The process is simple. For each node in the cluster:
- Stop VM.
- Detach data disks.
- Upgrade/replace VM image with your new image (or use a new VM pre-configured with CockroachDB).
- Attach disks to re-imaged/repaved VM (or the new VM).
- Start VM and CockroachDB process.
- Wait few minutes for cluster to adjust.
Demo
I created a basic 3 nodes cluster on AWS with 1 attached EBS volume each. I started some sample load, and let it run for about 10 minutes.
Here is the view of one of these nodes, see the mounted disk at /dev/sdf
? That's an EBS volume.
I then reached out to the AWS Console and stopped a node, n3
. CockroachDB complains about a suspect/dead node, and shows that some ranges are under-replicated.
Once the VM was stopped, I detached the EBS volume (see green banner)...
...and attached it to a new and up and running VM.
I then ssh'ed into the new VM, and started the CockroachDB process. If you are repaving into a new VM, make sure the TLS certificates for inter-node communication are correctly installed.
Immediately, the node connects to the cluster and complains about under-replicated ranges are gone.
That's it! Confirm under-replicated ranges are gone, then wash, rinse and repeat for every other node!
While, as you can see from the charts, the whole process took about 5 minutes, this can be greatly simplified and improved upon by using a dev-ops automation tool such as Ansible.
Cleaning up the old nodes
Once repaved, we can remove the notion of the old, repaved node n3
from the cluster using the decommission command.

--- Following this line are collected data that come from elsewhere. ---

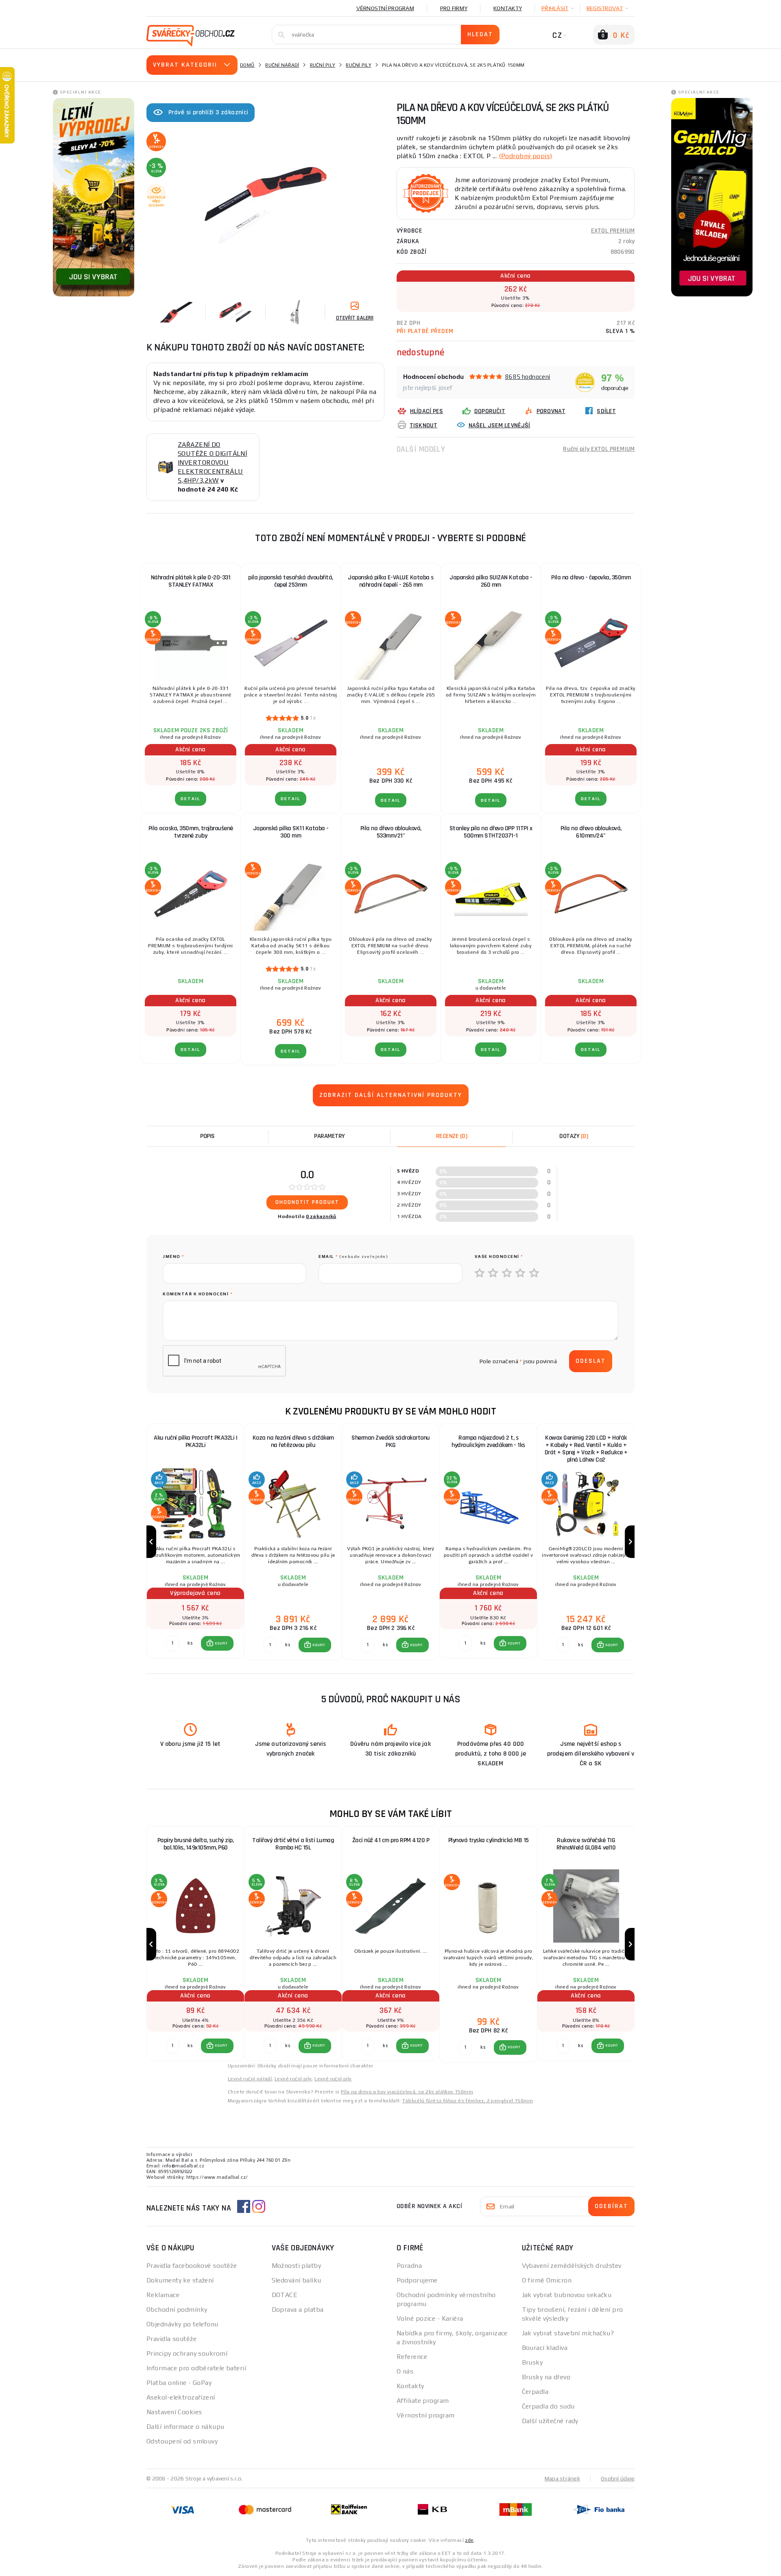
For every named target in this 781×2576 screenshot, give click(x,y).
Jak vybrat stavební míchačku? (568, 2333)
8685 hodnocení (527, 376)
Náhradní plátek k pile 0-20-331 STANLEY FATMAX (191, 581)
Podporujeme (417, 2280)
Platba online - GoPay (179, 2383)
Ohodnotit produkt (307, 1202)
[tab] (451, 1136)
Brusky (532, 2362)
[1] (480, 1273)
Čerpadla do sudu (548, 2406)
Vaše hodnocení (499, 1256)
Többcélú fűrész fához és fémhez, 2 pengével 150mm (467, 2101)
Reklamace (162, 2295)
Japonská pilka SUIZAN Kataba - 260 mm (490, 581)
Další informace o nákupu (185, 2426)
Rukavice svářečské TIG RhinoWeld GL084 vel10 (586, 1844)
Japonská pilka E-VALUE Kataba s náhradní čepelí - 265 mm (391, 581)
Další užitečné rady (550, 2421)
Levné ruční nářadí (250, 2079)
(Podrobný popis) (525, 156)
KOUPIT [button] (221, 1643)
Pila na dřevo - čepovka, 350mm (590, 577)
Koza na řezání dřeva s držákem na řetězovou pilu (293, 1441)
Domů (247, 65)
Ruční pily (323, 65)
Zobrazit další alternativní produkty (390, 1095)
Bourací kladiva (545, 2348)
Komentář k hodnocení (197, 1294)
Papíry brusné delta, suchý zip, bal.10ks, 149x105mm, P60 (195, 1844)
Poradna (409, 2265)
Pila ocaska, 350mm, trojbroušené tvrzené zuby (190, 832)
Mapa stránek (562, 2478)
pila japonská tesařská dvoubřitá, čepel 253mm (290, 581)
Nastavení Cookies (174, 2412)
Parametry (329, 1136)
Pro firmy (453, 8)
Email (353, 1256)
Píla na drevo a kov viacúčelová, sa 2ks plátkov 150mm (407, 2092)
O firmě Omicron (547, 2280)
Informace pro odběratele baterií (196, 2368)
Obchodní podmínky (176, 2309)
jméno (173, 1256)
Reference (412, 2357)
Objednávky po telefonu (182, 2324)
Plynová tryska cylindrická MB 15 (488, 1840)
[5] (534, 1273)
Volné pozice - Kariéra (430, 2318)
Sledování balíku (296, 2280)
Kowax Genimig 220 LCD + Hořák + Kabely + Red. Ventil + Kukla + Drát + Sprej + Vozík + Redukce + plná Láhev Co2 (586, 1449)
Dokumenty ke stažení (180, 2280)
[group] (195, 1541)
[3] (507, 1273)
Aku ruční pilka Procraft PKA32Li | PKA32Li (195, 1441)
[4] (520, 1273)
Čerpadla (535, 2391)
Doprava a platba (298, 2309)
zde (469, 2540)
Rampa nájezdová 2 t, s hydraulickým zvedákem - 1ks (488, 1441)
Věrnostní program (385, 8)
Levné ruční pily (293, 2079)
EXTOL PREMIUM (613, 230)
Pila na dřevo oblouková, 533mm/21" (390, 832)
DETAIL (191, 798)
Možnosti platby (296, 2265)
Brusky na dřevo (546, 2377)
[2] (493, 1273)
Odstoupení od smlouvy (182, 2441)
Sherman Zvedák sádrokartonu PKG (390, 1441)
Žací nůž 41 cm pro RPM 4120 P (391, 1840)
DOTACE (285, 2295)
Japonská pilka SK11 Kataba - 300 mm (291, 832)
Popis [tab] (207, 1136)
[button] (217, 1643)
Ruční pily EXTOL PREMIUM (599, 449)
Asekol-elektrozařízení (180, 2397)
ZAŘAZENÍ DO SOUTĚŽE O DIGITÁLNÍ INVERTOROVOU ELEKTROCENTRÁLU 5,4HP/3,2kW (212, 462)
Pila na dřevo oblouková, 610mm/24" (591, 832)
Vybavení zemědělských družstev (572, 2265)
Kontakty (507, 8)
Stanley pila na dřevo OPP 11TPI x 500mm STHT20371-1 (490, 832)
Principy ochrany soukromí (186, 2353)
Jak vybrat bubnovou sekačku (567, 2295)
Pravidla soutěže (171, 2339)
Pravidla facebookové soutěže (191, 2265)
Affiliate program (423, 2400)
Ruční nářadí (282, 65)
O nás (405, 2371)
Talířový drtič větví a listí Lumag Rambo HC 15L (293, 1844)
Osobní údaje (618, 2478)
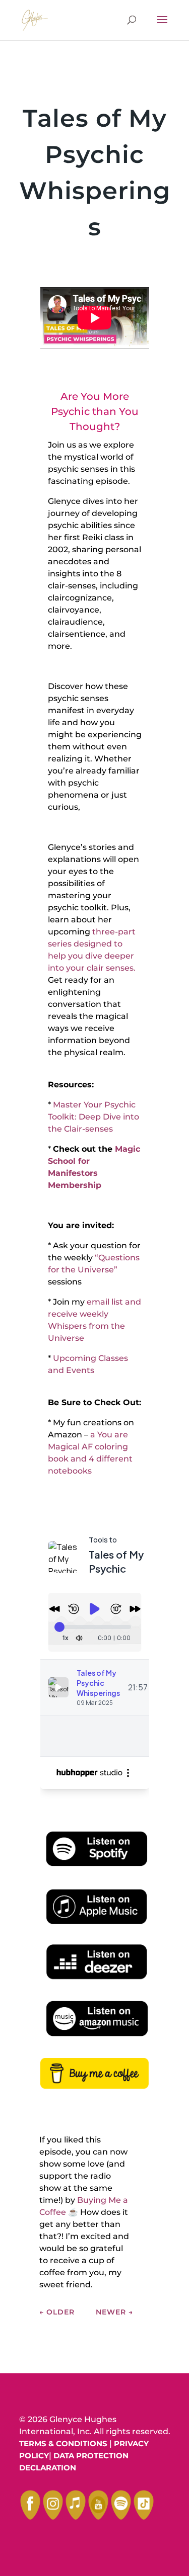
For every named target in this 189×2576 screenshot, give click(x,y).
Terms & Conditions (63, 2443)
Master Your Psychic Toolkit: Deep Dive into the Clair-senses (93, 1117)
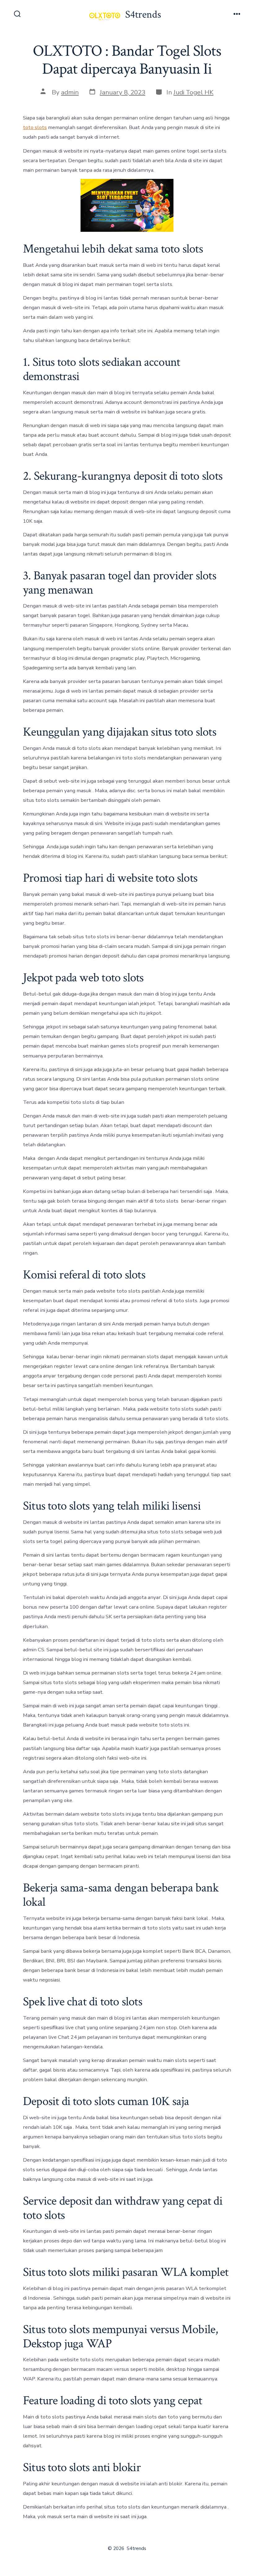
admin (70, 92)
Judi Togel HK (193, 92)
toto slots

root@ip-10-10-11-95:/home/ubuntu# cockroach node status --certs-dir /var/lib/cockroach/certs/
id | address | sql_address | build | started_at | updated_at | locality | is_available | is_live
-----+---------------------+---------------------+---------+--------------------------------------+--------------------------------------+-------------------------+--------------+----------
1 | 18.224.59.170:26257 | 18.224.59.170:26257 | v22.2.3 | 2023-01-30 20:03:59.66018 +0000 UTC | 2023-01-30 20:26:07.183524 +0000 UTC | region=us-east-2,zone=a | true | true
2 | 18.119.133.34:26257 | 18.119.133.34:26257 | v22.2.3 | 2023-01-30 20:04:00.13035 +0000 UTC | 2023-01-30 20:26:07.642953 +0000 UTC | region=us-east-2,zone=a | true | true
3 | 18.117.158.82:26257 | 18.117.158.82:26257 | v22.2.3 | 2023-01-30 20:04:00.944523 +0000 UTC | 2023-01-30 20:13:52.332716 +0000 UTC | region=us-east-2,zone=a | false | false
4 | 3.141.0.11:26257 | 3.141.0.11:26257 | v22.2.3 | 2023-01-30 20:21:37.594691 +0000 UTC | 2023-01-30 20:26:07.609098 +0000 UTC | region=us-east-2,zone=a | true | true
(4 rows)
root@ip-10-10-11-95:/home/ubuntu#
root@ip-10-10-11-95:/home/ubuntu#
root@ip-10-10-11-95:/home/ubuntu# cockroach node decommission 3 --certs-dir /var/lib/cockroach/certs/
id | is_live | replicas | is_decommissioning | membership | is_draining
-----+---------+----------+--------------------+-----------------+--------------
3 | false | 0 | true | decommissioning | true
(1 row)
No more data reported on target nodes. Please verify cluster health before removing the nodes.
The cluster is now updated and as good as new.